According to the SHAP framework extension, for any feature i and feature j (i ≠ j), the SHAP interaction value Φ_i_,j measures the contribution of the interaction between feature i and feature j to the model prediction. The calculation formula is:

Φ_{i, j} = \sum_{S \subseteq N ∖ {i, j}} \frac{| S |! (M - | S | - 2)!}{2 (M - 1)!} \nabla_{i, j} (S)

(4)

Here, N represents the set of all features, M is the total number of features, and ∇_i_,j(S) denotes the interactive marginal contribution of features i and j on subset S:

\nabla_{i, j} (S) = [f (S \cup {i, j}) - f (S \cup {j})] - [f (S \cup {i}) - f (S)]

(5)

The intuitive meaning of this formula is as follows. The interaction effect of features i and j equals the marginal gain from adding both features to the model simultaneously. This value is then subtracted by the sum of the marginal gains from adding each feature individually. If ∇_i_,j(S) > 0, a synergistic effect exists between features i and j. Their simultaneous presence yields a positive contribution to the yield that exceeds the sum of their individual contributions. If ∇_i_,j(S) < 0, an antagonistic effect is indicated. The SHAP interaction values satisfy the symmetry property, meaning Φ_i_,j = Φ_j_,i. Consequently, the total interaction effect for any feature pair is Φ_i_,j + Φ_j_,i = 2Φ_i_,j.

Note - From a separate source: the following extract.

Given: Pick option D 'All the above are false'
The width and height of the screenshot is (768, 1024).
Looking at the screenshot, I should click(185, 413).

For each feature, its main effect can be derived by subtracting all interaction effects from its SHAP value, where ϕ_i is the SHAP value of feature i. The sum of the main effects and interaction effects across all features equals the total deviation of the model prediction value from the baseline value. The formula is expressed as:

Φ_{i, i} = ϕ_{i} - \sum_{j \neq i} Φ_{i, j}

(6)

Traditional SHAP analysis assigns an importance score to each feature (e.g., mean absolute SHAP value). This score aggregates the feature’s own main effect and its interaction effects with all other features. However, this aggregated representation can be misleading. When the main effect of a feature and its interaction effects act in opposing directions, partial cancelation occurs during the traditional SHAP aggregation. This phenomenon causes the feature to exhibit a falsely low importance. Furthermore, the absolute magnitude of traditional SHAP interaction values is constrained by the feature’s inherent dimensions and data scale. Thus, it cannot serve as a universal comparison benchmark across different feature pairs.

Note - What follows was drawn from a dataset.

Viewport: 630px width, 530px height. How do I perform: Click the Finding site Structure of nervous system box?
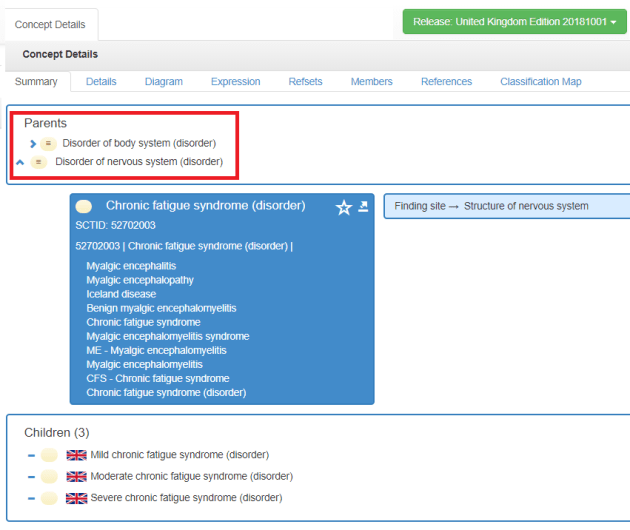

To deeply deconstruct the interpretable components within traditional SHAP values and characterize the relative strength of interaction effects at the feature pair level, the dimensional interference had to be eliminated. To address the methodological bottleneck of lacking normalized quantitative benchmarks and grading standards, the Interaction Dominance Ratio (IDR) was proposed. The core design of the IDR was to evaluate the “interaction variation” within a relative framework of “total effect variation.” For any feature pair (i, j), the IDR calculation formula was defined as:

I D R_{i j} = \frac{P_{90} (Φ_{i j}) - P_{10} (Φ_{i j})}{σ (Φ_{i i} + Φ_{j j} + Φ_{i j})}

(7)

Regarding this formula, the standard deviation is highly sensitive to extreme outlier samples. In contrast, the adoption of the percentile range (P₉₀–P₁₀) effectively truncated the influence of outliers induced by extreme climate disturbances. This metric focused on the interaction variation span of the central 80% of typical samples. It thereby robustly characterized the true interaction dominance degree of feature pairs under typical meteorological conditions.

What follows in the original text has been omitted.